La solemnidad de Jesucristo, Rey del Universo, conmemora que Cristo es el alfa y la omega, el primero y el último, el principio y el fin (cf. Ap 22, 13), el Pastor de la Iglesia peregrina hacia el Reino de Dios que alcanzará su plenitud en el cielo.

Hoy, el Amor derramado por entero vuelve a escribirse con los tintes de la esperanza, de la vida entregada en plenitud, de la eternidad.

Esta fiesta que celebramos hoy, instituida por el Papa Pío XI en el año 1925, expresa el sentido de consumación del plan amoroso de Dios, con el comienzo de la época de Adviento: un tiempo de espera y expectación ante la llegada del Rey de Reyes, Jesucristo. Con el Adviento comenzará un nuevo año litúrgico en la Iglesia, y su sentido nos alienta en este sendero de plenitud.

El Reino de Cristo es eterno y universal, abraza la justicia, el amor, la santidad y la paz en el servicio por encima de cualquier barrera, y es para siempre y para todos los que deseen ser parte de su Cuerpo y de su Sangre. Y como verdadero Rey del universo, lo gobierna y renueva todo, para poder entregar al final la Creación al Padre, como Reino de santidad y justicia, «para que Dios sea todo en todos» (1 Co 15, 28).

Hoy, como miembros de la Iglesia –que es la tierra sagrada de Jesús–, volvemos el corazón a las palabras que pronunció el Señor ante Pilatos, cuando le pregunta si en verdad Él era el rey de los judíos: «Mi Reino no es de este mundo. Si mi Reino fuese de este mundo mi gente habría combatido para que no fuese entregado a los judíos; pero mi Reino no es de aquí» (Jn 18, 36).

Él, como Rey de Reyes, cuando pronunció aquellas palabras, no portaba una corona de oro y diamantes, un cetro real o unas vestiduras fabricadas con la mejor de las telas, sino que llevaba una corona de espinas clavada sobre su cabeza, una cruz sobre su espalda y una clámide que apenas cubría su cuerpo herido.

¿Cómo puede ser rey alguien que muere crucificado en una cruz, despojado de todo, desnudo, maltratado, en la más ignominiosa de las muertes?

La respuesta la encontramos solamente en el amor. No es posible entenderlo de ninguna otra manera y desde ningún otro horizonte que se aleje de este Misterio, tantas veces incomprensible para nuestros ojos frágiles, inseguros y humanos.

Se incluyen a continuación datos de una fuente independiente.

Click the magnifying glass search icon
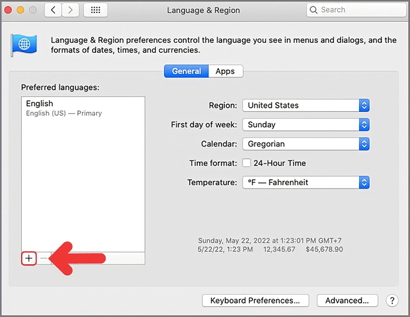The image size is (410, 317). (315, 10)
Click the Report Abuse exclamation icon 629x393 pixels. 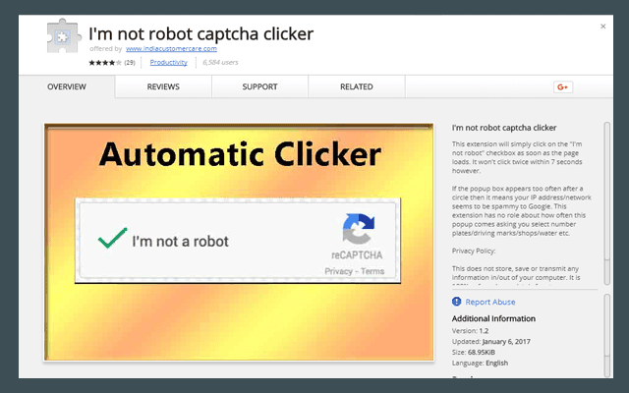click(x=457, y=302)
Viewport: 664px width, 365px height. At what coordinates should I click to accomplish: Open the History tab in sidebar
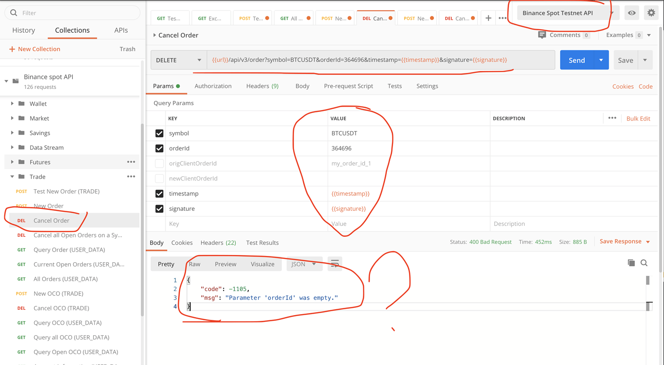(x=24, y=30)
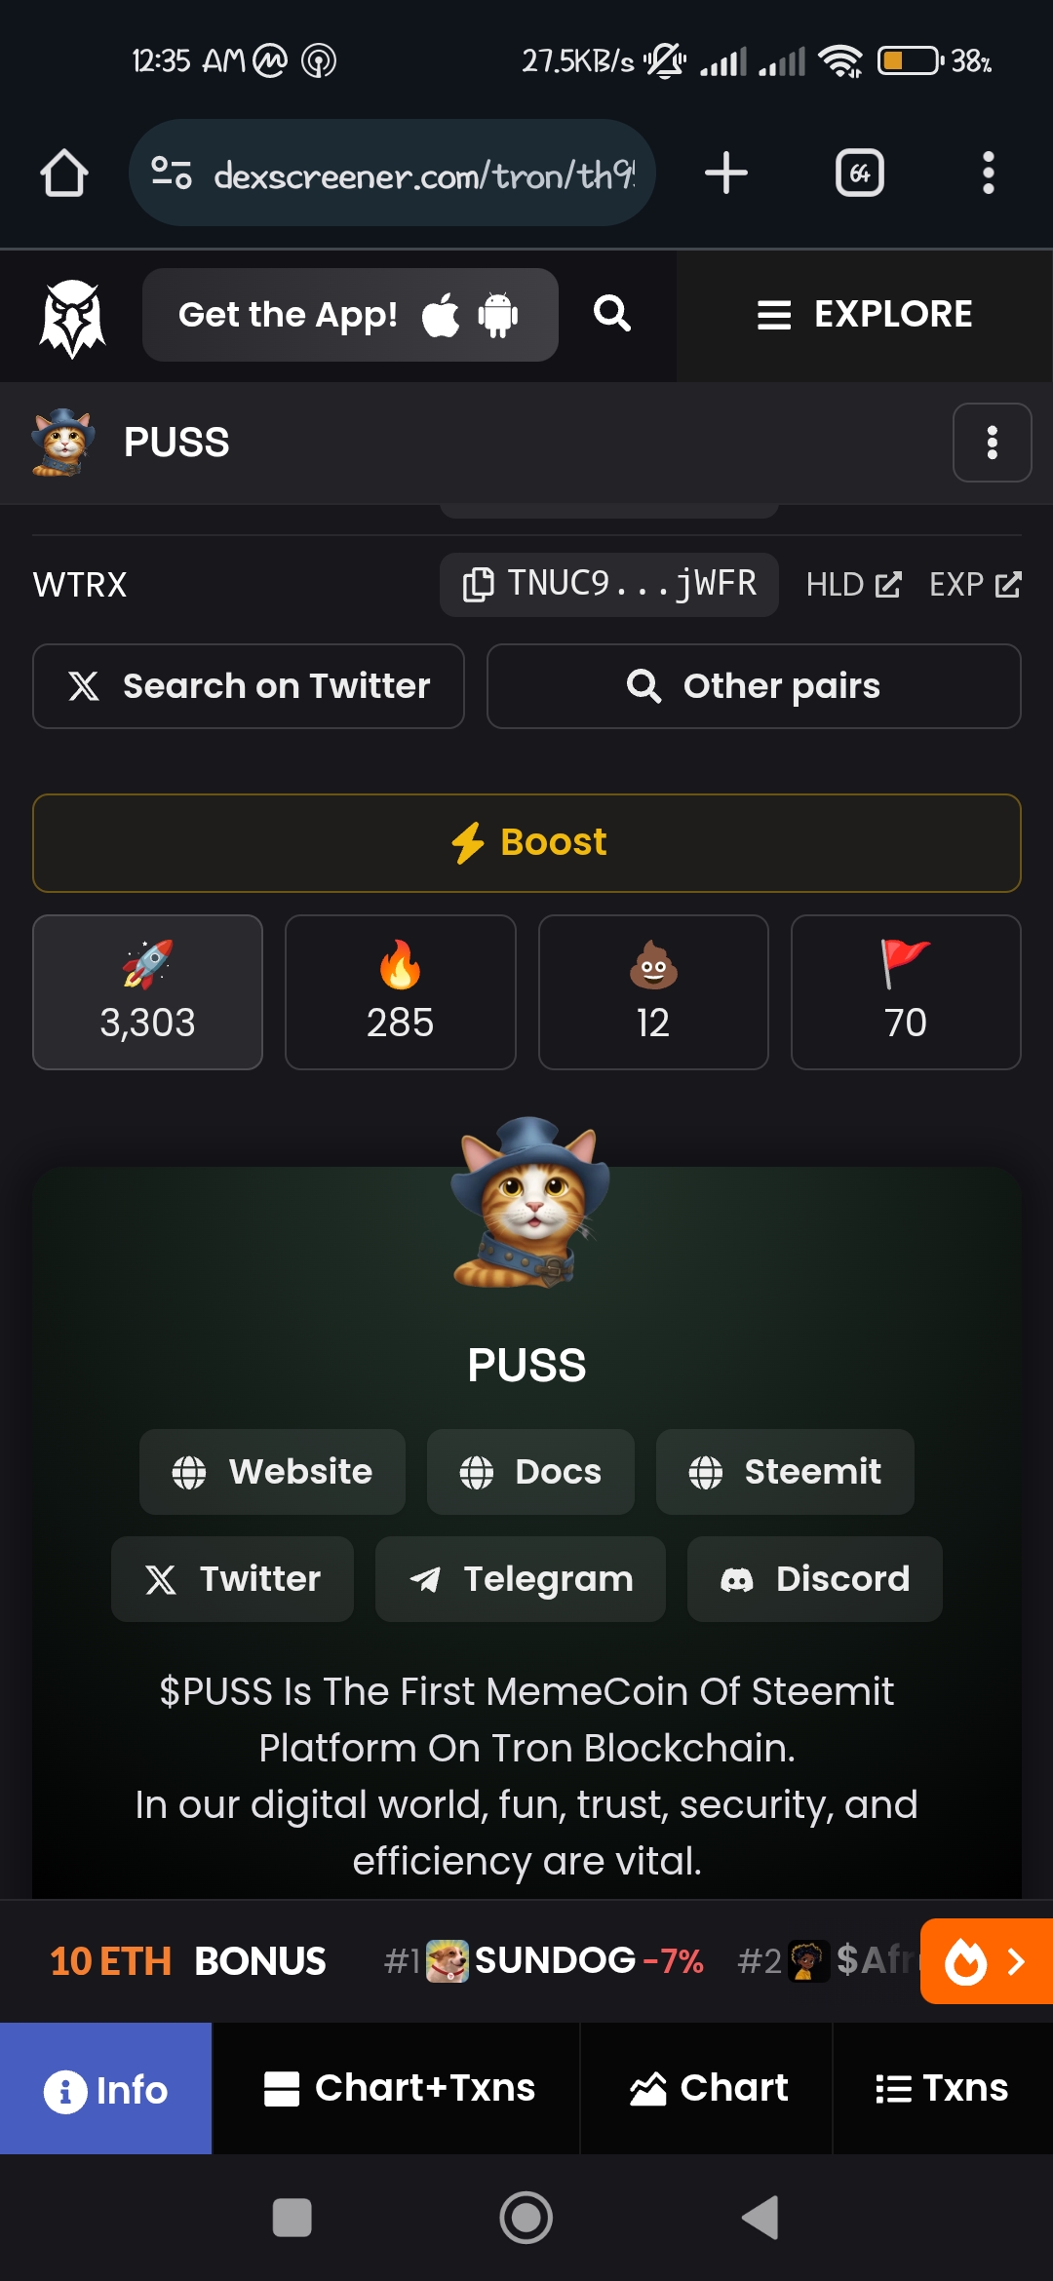
Task: Open the Telegram link
Action: 521,1579
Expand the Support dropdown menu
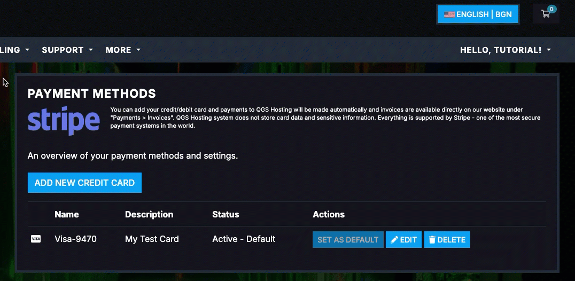This screenshot has height=281, width=575. pos(67,50)
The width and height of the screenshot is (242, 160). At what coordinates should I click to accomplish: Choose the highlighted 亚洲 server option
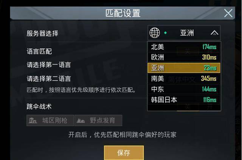tap(184, 68)
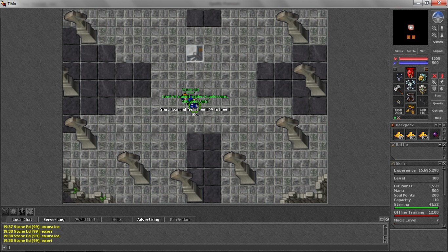Select the axe in the weapon slot
Viewport: 448px width, 252px height.
398,89
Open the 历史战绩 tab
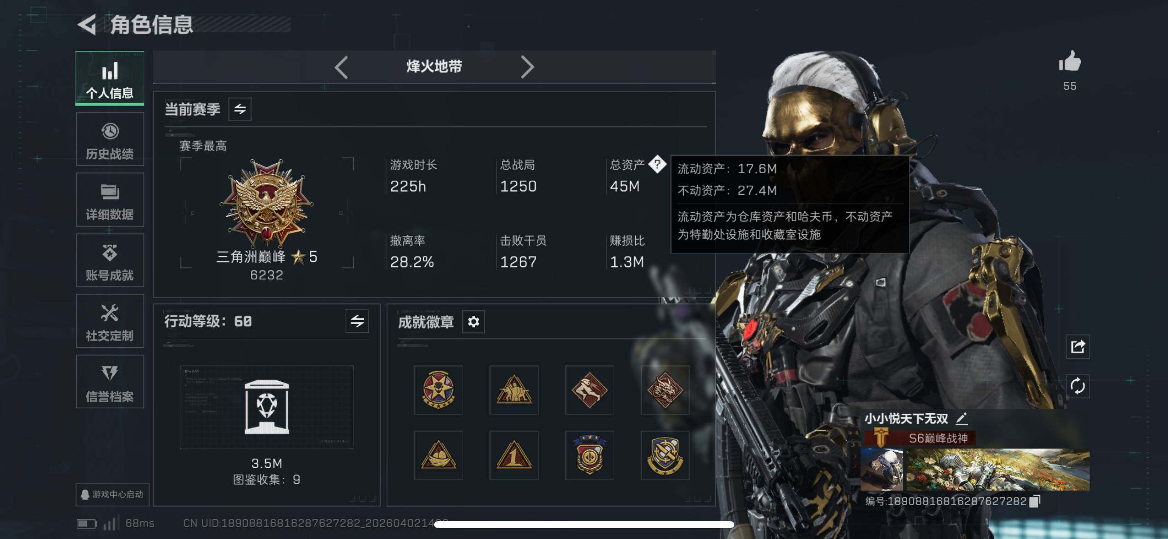This screenshot has height=539, width=1168. (110, 139)
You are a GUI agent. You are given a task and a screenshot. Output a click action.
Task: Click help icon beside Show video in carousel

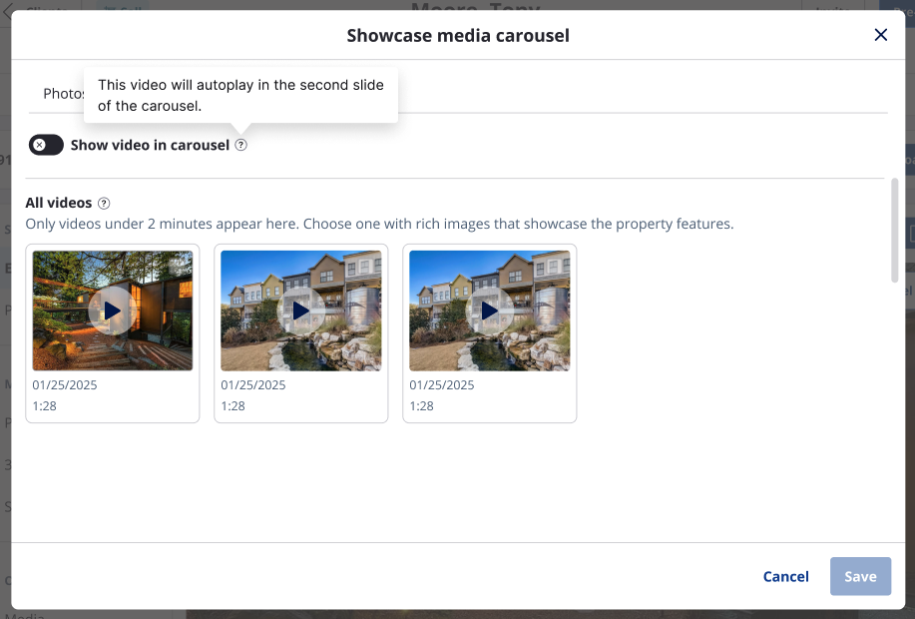pos(240,146)
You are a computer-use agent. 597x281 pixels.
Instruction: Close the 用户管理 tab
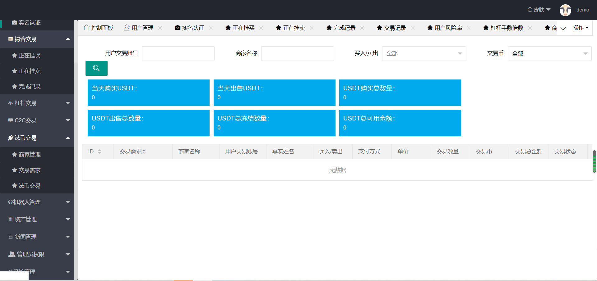coord(160,28)
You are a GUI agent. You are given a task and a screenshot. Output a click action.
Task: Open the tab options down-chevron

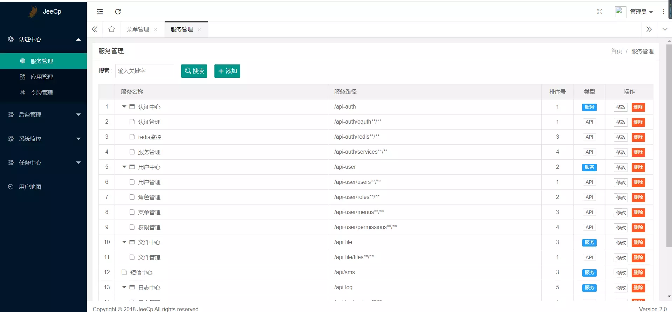point(665,29)
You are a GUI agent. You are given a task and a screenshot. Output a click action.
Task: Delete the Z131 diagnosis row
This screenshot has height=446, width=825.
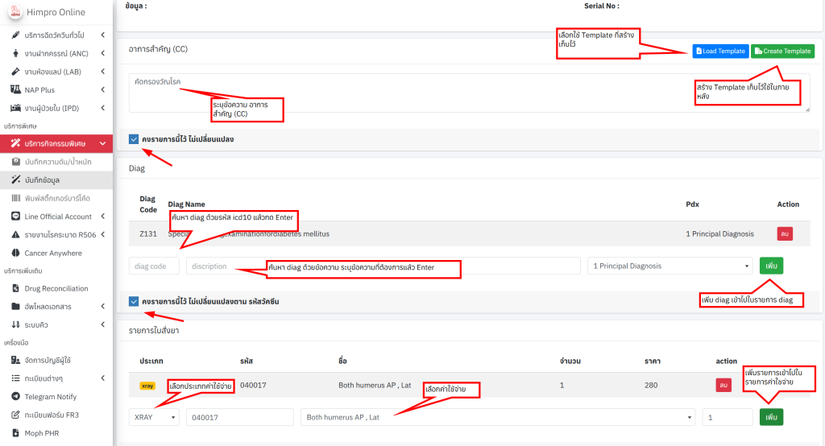tap(784, 233)
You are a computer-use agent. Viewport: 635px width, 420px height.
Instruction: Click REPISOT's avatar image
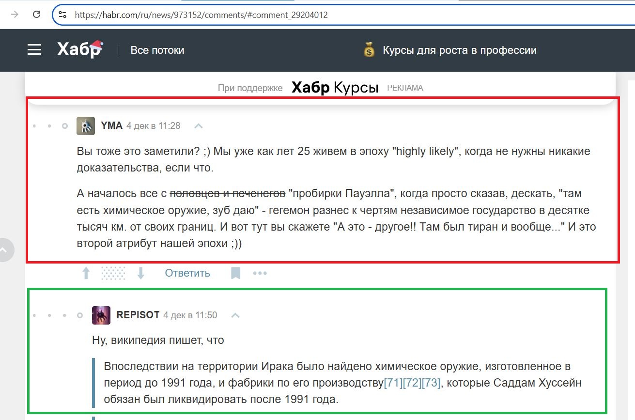[100, 314]
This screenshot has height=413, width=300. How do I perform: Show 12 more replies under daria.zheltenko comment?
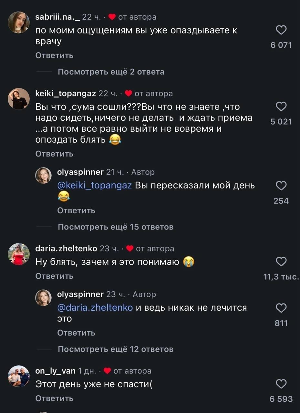tap(115, 349)
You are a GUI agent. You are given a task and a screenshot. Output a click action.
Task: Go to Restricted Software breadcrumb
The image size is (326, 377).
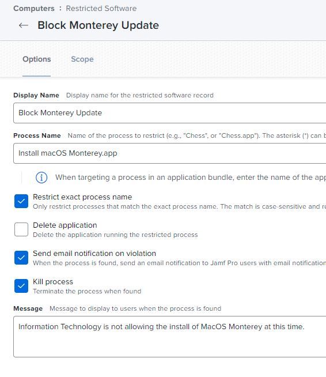tap(101, 9)
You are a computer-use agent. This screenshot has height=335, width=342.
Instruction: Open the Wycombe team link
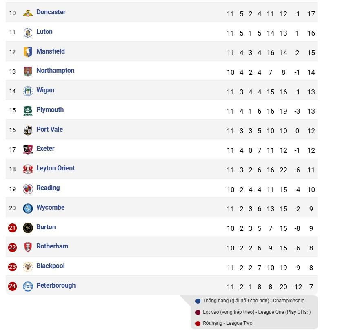tap(50, 208)
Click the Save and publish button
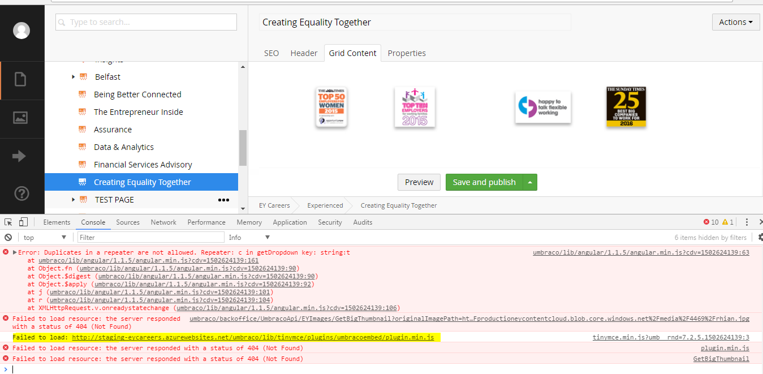This screenshot has width=763, height=374. coord(484,182)
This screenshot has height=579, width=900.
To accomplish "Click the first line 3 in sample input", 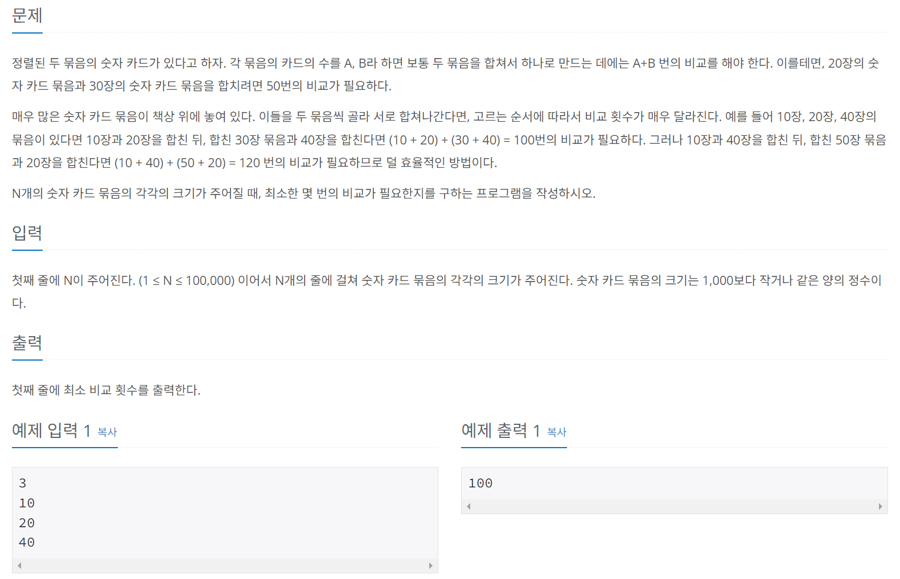I will pyautogui.click(x=23, y=483).
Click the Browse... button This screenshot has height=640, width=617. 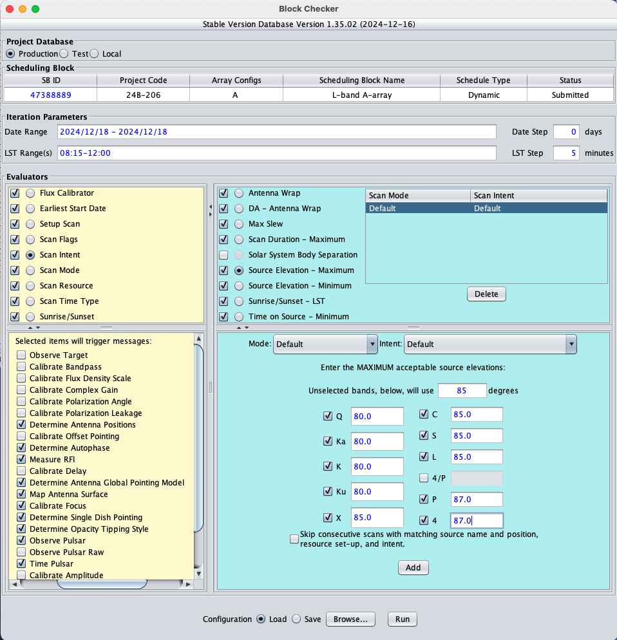tap(350, 619)
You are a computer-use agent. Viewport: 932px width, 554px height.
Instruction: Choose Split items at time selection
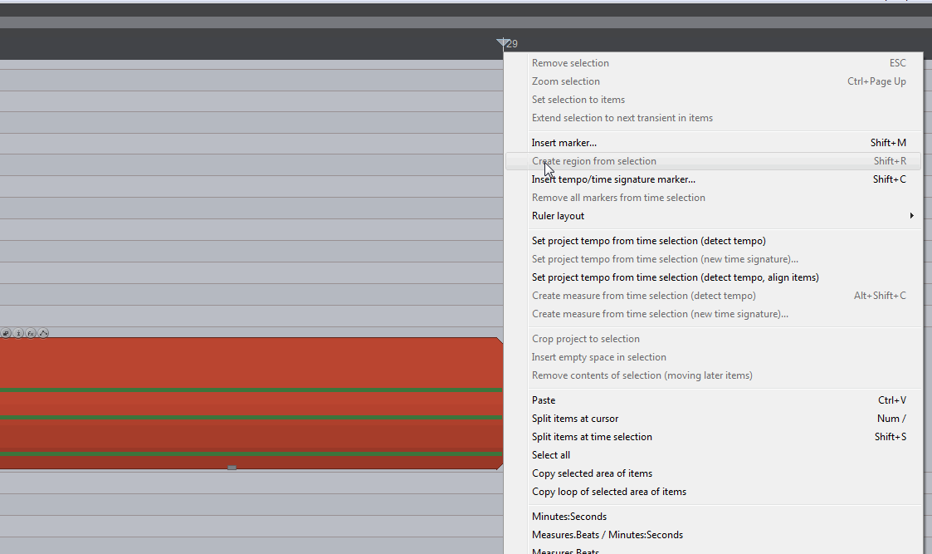point(592,437)
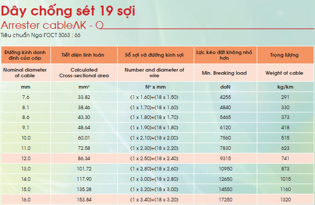Viewport: 315px width, 205px height.
Task: Click the 38.46 cross-sectional area value
Action: point(84,107)
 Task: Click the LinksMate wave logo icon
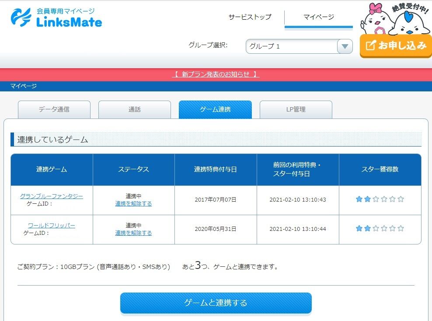click(x=20, y=17)
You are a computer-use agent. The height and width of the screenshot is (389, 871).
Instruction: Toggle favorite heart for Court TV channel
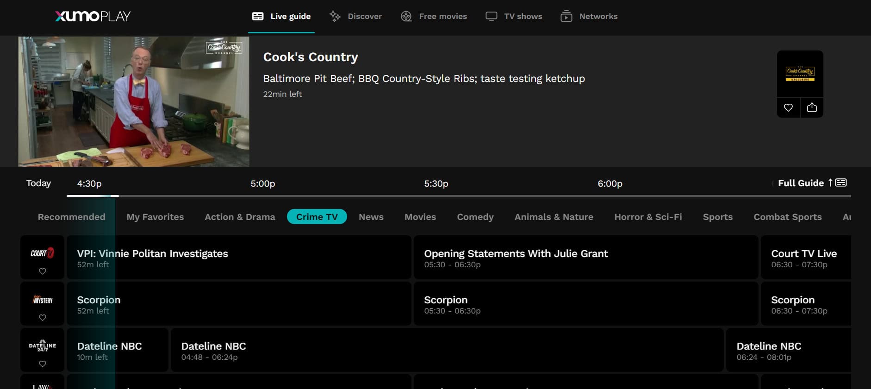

Decía Pío XI que si los hombres, «pública y privadamente», reconocen «la regia potestad de Cristo», necesariamente «vendrán a toda la sociedad increíbles beneficios, como justa libertad, tranquilidad, paz y concordia» (Quas Primas, 17). Y, citando a León XIII, recordaba que «volverán los bienes de la paz, caerán de las manos las espadas y las armas, cuando todos acepten de buena voluntad el reinado de Cristo, cuando le obedezcan, cuando toda lengua proclame que Nuestro Señor Jesucristo está en la gloria de Dios Padre» (Annum Sacrum, 33).

Busquemos su reino y su justicia para que todo lo demás se nos dé por añadidura (cf. Lc 12, 31). Solamente si lo ponemos todo bajo el cuidado amoroso de Cristo, podremos decirle, con la convicción de Simón Pedro: «Señor, ¿a quién iremos? Tú tienes palabras de vida eterna» (Jn 6, 68).

Que la Virgen María, Madre de toda la Iglesia, nos enseñe el camino de la eternidad y nos guíe al Sagrado Corazón de Cristo: que Él sea en verdad el rey y el amor de nuestras vidas, de nuestras comunidades y de nuestras familias. A Él, el poder y la gloria. Ahora y por siempre. Su Reino no es de este mundo, es la victoria inmarcesible del Amor que Él nos ha regalado.

Con gran afecto, pido a Dios que os bendiga.